Collect HTTP events in Onum with new Splunk HEC integration

August 15, 2024

Send event data to Splunk directly via HTTP or HTTPS.

Efficiently ingest data into Splunk without the need for intermediary files or complex configurations.

  • Efficiency: Reduces latency in data ingestion.
  • Ease of Integration: Uses standard protocols and is compatible with a wide variety of programming languages.
  • Security: Allows secure transmission of sensitive data.

Key features

Splunk HEC is a powerful tool for real-time data ingestion, especially useful in environments where data speed and security are critical.

  1. Real-Time Data Ingestion: sends data in real-time directly to Splunk from applications, services, and devices.

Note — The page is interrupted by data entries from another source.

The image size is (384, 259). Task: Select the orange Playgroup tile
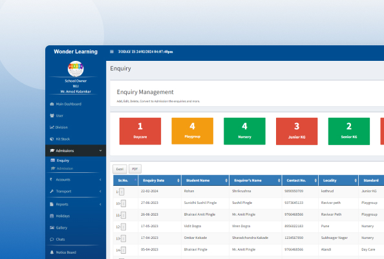192,131
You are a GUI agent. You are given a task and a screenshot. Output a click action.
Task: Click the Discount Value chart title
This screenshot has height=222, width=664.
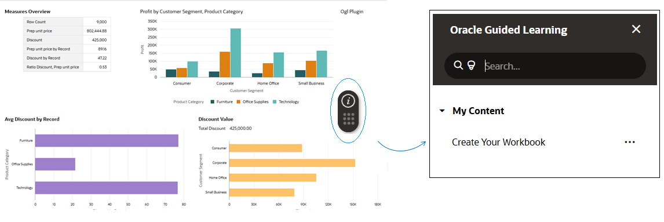[216, 119]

  2. HTTP/HTTPS Protocol: Uses HTTP and HTTPS protocols, making it easy to integrate a plethora of data sources.

  3. No Intermediate Files Needed: Eliminates the need for intermediary log files, reducing latency and simplifying the data ingestion process.

  4. Security: Offers authentication and encryption via HTTPS, ensuring data protection.

  5. Scalability: Handles large volumes of event data, making it suitable for enterprise applications and production environments.

  6. Flexible Configuration: Configures different tokens for various data sources-

Using Splunk Tokens

After logging in to your Splunk Cloud instance using your Splunk account credentials, go to the Splunk Cloud dashboard.

Select Settings and find the list of Tokens. Copy it to your clipboard to start using it in your Sink.

Use the token or script to authenticate requests to your Splunk Cloud instance. Typically, the token is sent in the authorization header of HTTP requests.

token value

Configure an Event Collector

Below are step-by-step instructions on using a Splunk HEC event collector to get the values for the Onum sink.

splunk

Configure the Event Collector

Once inside the server, configure the Event Collector to receive data along with the access token.
  1. On the main screen, open the Settings menu and select Data Inputs. 

  2. Choose the HTTP Event Collector option. 

  3. Set an access token for authentication.Select the New Token option in the top-right corner to access the token configuration screen. our token. 

  4. Set the token name.

  5. Select at least the main index for quicker event searching. 

  6. Save the created token's value. 

  7. Save the created token's value.

Search for Received Events

On the main screen, go to Search & Reporting.  You can search by parameters like index or sourceType. For more information, refer to Splunk's official documentation: What's in Splunk Search. 

Once your instance is created, you can process to build your sink.